Use `AskUserQuestion` to offer:
1. **Implement top-priority fix** — start with the highest-severity action item
2. **Full review** — run `agent:review` to validate against all 22 patterns
3. **Re-audit** — run `agent:secure` again after implementing fixes

## Arguments

- `<args>` - Optional spec name or path to agent code
  - `<spec-name>` — reads existing agent design from `.specs/<spec-name>/`
  - `<path>` — analyzes agent code at the given path

Examples:
- `agent:secure customer-support` — audit the customer-support agent
- `agent:secure src/agents/` — audit agent code in the given directory

Overview

This skill performs a focused security audit of an AI agent, covering the lethal trifecta, code sandboxing, granular access control, and runtime guardrails. It produces a prioritized set of findings and actionable remediation steps to reduce prompt-injection, data exfiltration, and runtime risks. The output is designed to feed directly into an agent security spec and an implementation plan.

How this skill works

I inspect the agent's data flows, tool capabilities, and execution surface to detect the three legs of the lethal trifecta: private data access, exposure to untrusted content, and exfiltration channels. If the agent executes code, I evaluate sandbox controls, resource limits, and network policies. I then review authentication/authorization, design low-latency input/output guardrails, and generate a concise security report with prioritized actions.

When to use it

  • Auditing an existing agent for prompt-injection or data-exfiltration risk
  • Designing security controls for a new agent that accesses sensitive data
  • Setting up or validating sandboxing for code execution
  • Defining least-privilege access and just-in-time credentials for agents
  • Implementing live guardrails to prevent harmful inputs and outputs

Best practices

  • Remove at least one leg of the lethal trifecta; prefer removing exfiltration where feasible
  • Isolate code execution in constrained sandboxes with strict network policies and resource limits
  • Give agents distinct identities with scoped, short-lived credentials and just-in-time elevation
  • Run low-latency guardrails (inference or rules) on every request; log all triggers for tuning
  • Separate planning (read-only) and execution (elevated) modes and require explicit approval for actions

Example use cases

  • Security review of a customer-support agent that can read internal docs and send emails
  • Hardening a code-generation agent that runs user-submitted scripts in CI
  • Designing guardrails for a research assistant that ingests public web content and internal reports
  • Evaluating an agentic workflow that can create PRs and access databases
  • Creating an implementation plan to add JIT credentials and an output-screening layer

FAQ

What is the lethal trifecta and why does it matter?

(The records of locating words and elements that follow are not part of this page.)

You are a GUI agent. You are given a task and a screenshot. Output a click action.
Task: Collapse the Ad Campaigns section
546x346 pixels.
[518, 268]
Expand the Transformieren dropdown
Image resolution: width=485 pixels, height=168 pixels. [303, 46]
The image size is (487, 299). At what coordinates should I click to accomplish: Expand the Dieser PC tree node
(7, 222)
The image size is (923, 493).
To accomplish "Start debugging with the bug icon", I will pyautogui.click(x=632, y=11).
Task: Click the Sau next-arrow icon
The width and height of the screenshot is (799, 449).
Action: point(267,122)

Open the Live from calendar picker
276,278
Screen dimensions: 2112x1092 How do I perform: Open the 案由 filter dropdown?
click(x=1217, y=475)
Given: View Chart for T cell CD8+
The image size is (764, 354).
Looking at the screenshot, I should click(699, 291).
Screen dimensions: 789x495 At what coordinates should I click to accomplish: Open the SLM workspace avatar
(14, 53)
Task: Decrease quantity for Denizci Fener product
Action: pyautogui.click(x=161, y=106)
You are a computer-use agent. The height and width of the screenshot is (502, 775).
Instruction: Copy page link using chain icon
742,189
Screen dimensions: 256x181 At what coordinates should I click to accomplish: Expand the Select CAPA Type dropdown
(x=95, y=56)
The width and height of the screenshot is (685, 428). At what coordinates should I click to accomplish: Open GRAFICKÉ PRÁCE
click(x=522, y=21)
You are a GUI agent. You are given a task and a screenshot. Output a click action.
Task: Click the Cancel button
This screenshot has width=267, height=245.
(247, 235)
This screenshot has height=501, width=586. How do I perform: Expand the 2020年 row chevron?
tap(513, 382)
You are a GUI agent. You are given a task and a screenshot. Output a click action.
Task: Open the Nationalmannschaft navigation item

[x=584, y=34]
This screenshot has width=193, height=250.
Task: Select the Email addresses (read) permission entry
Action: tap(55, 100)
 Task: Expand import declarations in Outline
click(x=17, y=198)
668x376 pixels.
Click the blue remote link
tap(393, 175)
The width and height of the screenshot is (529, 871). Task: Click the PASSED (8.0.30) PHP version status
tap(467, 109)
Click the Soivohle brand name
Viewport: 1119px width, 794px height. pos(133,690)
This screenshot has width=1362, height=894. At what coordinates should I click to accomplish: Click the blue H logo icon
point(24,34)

The lethal trifecta is the combination of private-data access, exposure to untrusted content, and exfiltration ability. When all three exist, prompt-injection attacks can cause data leakage and unauthorized actions.

Which mitigation gives the best risk reduction fastest?

Removing or constraining exfiltration (blocking outbound channels or gating actions) is often the fastest, highest-impact mitigation.